### WHAT YOU HAVE TO DO
Set down all of the entries precisely as they were written.

### SUPPLIED DATA
>>>>

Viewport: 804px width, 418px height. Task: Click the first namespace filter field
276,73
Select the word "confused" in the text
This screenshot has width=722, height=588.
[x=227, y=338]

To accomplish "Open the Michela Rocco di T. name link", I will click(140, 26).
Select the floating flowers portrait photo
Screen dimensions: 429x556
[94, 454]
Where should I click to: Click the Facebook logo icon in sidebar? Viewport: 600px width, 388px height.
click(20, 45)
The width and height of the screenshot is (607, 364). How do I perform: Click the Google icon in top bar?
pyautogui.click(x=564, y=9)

<<<<

### FINISHED EXERCISE
Viewport: 804px width, 418px height. Task: Click the first namespace filter field
276,73
Select the word "confused" in the text
This screenshot has width=722, height=588.
[x=227, y=338]

To accomplish "Open the Michela Rocco di T. name link", I will click(140, 26).
Select the floating flowers portrait photo
Screen dimensions: 429x556
[94, 454]
Where should I click to: Click the Facebook logo icon in sidebar? Viewport: 600px width, 388px height.
click(20, 45)
The width and height of the screenshot is (607, 364). How do I perform: Click the Google icon in top bar?
pyautogui.click(x=564, y=9)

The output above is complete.